A realização do Conselho de Ministros, esta sexta-feira, no Paço dos Duques de Bragança, confere a Guimarães um papel de destaque na agenda política nacional.

© Eliseu Sampaio

A cidade-berço volta a assumir protagonismo e tudo indica que a reunião marcará também o arranque dos trabalhos para as comemorações dos 900 anos da Batalha de São Mamede, travada em 1128. As celebrações culminarão em 2028, tendo Guimarães como palco principal, mas com a ambição de envolver todo o país na evocação daquele que é considerado um dos momentos fundadores de Portugal.

O simbolismo é inegável. Contudo, os vimaranenses esperam que esta visita do Governo seja muito mais do que um gesto institucional. Esperam decisões e investimentos que correspondam ao potencial de uma região que se destaca pela indústria, inovação, cultura, ensino superior e capacidade exportadora, mas que continua a enfrentar problemas estruturais.

Melhores acessibilidades, reforço da ferrovia, investimento na saúde, na habitação e em infraestruturas estratégicas são algumas das necessidades há muito identificadas.
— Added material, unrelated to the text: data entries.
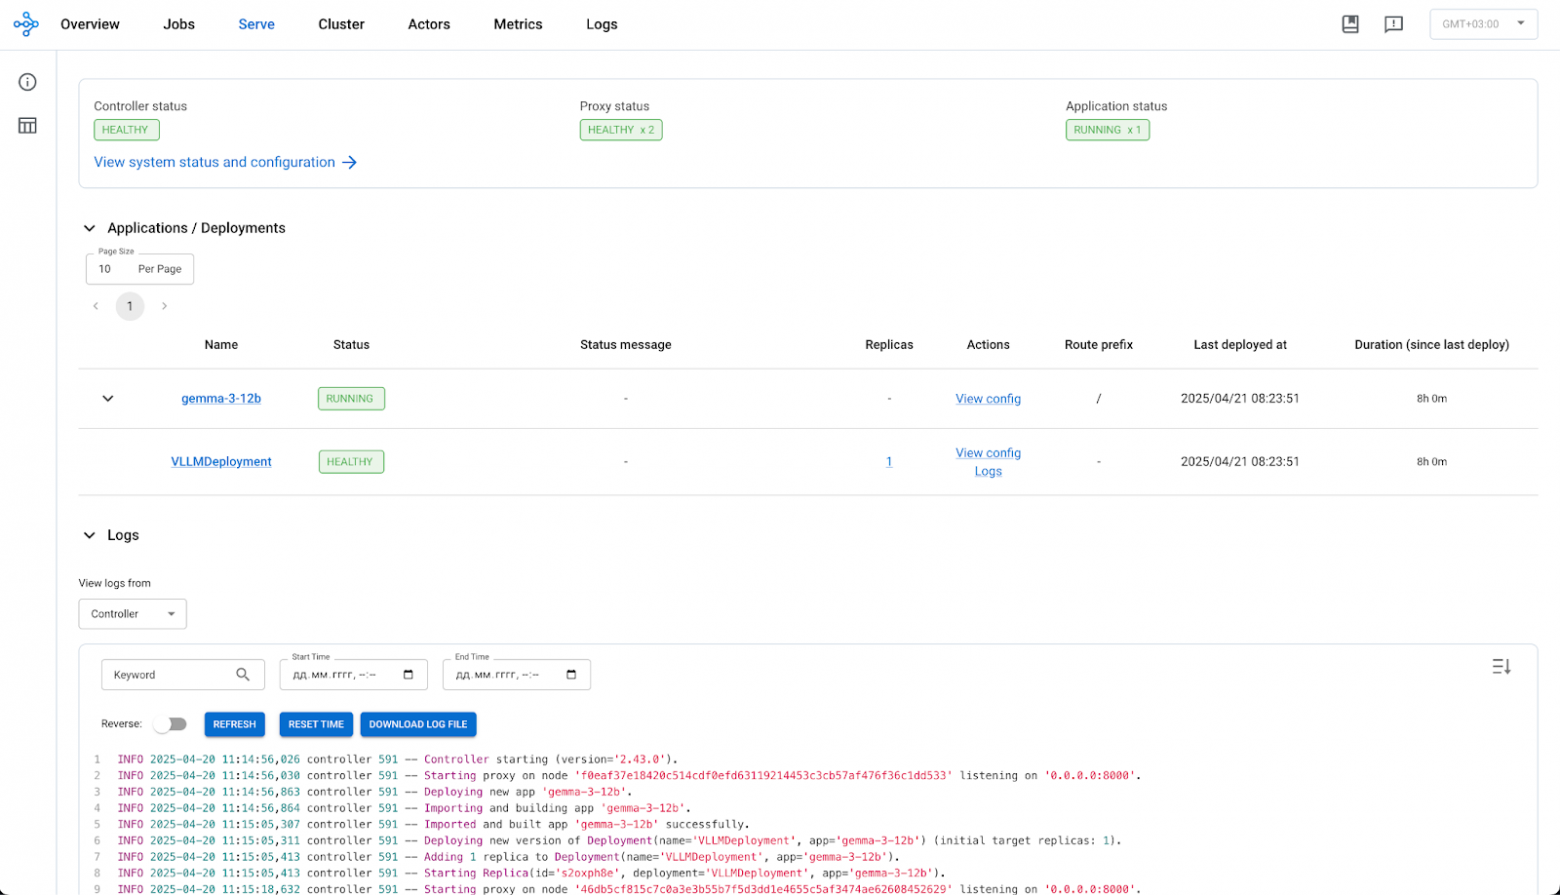Open the documentation book icon
Viewport: 1560px width, 895px height.
[x=1350, y=24]
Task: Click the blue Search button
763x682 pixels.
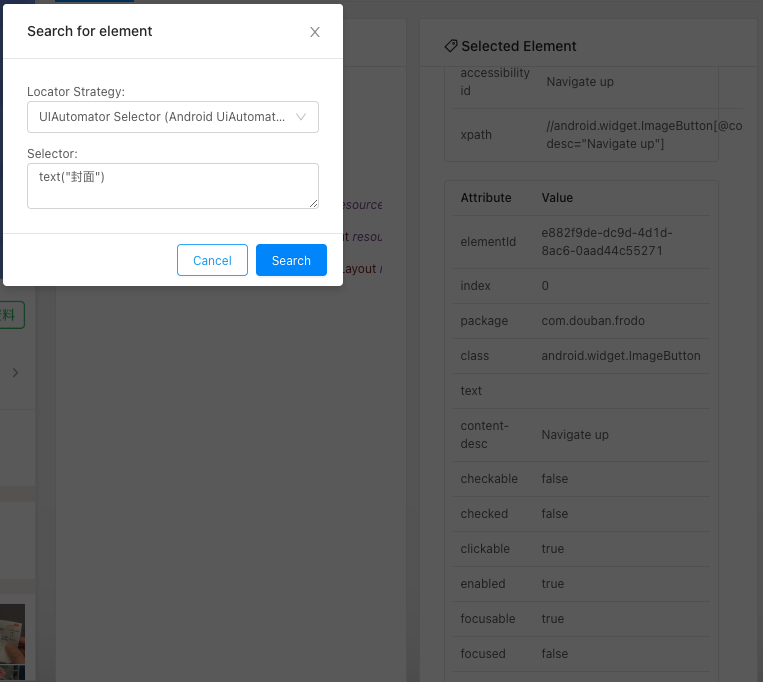Action: pos(291,260)
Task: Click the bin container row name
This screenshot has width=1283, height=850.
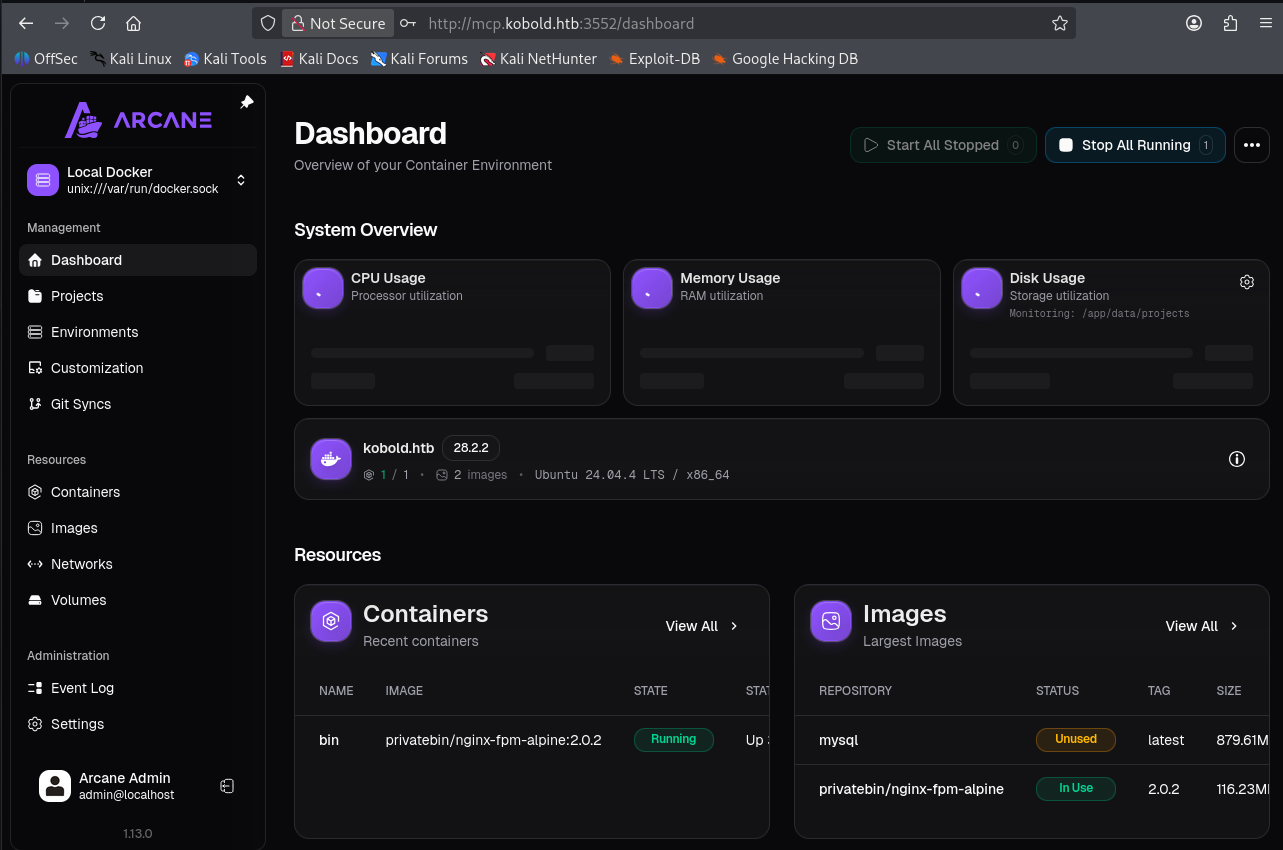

O Vale do Ave tem demonstrado capacidade para criar riqueza e emprego; falta, muitas vezes, que o Estado acompanhe esse dinamismo com políticas e investimentos à altura.

Este Conselho de Ministros representa, por isso, uma oportunidade para transformar reconhecimento em compromisso. Guimarães não precisa apenas de ser lembrada pelo seu passado glorioso. Precisa de condições para continuar a crescer e a contribuir para o desenvolvimento do país.

Seria profundamente simbólico que o lançamento das comemorações dos 900 anos da Batalha de São Mamede fosse acompanhado por medidas concretas para o futuro da cidade e da região. Porque a melhor forma de honrar a história não é apenas celebrá-la, mas garantir que o espírito de iniciativa, visão e construção que esteve na origem de Portugal continua vivo no presente.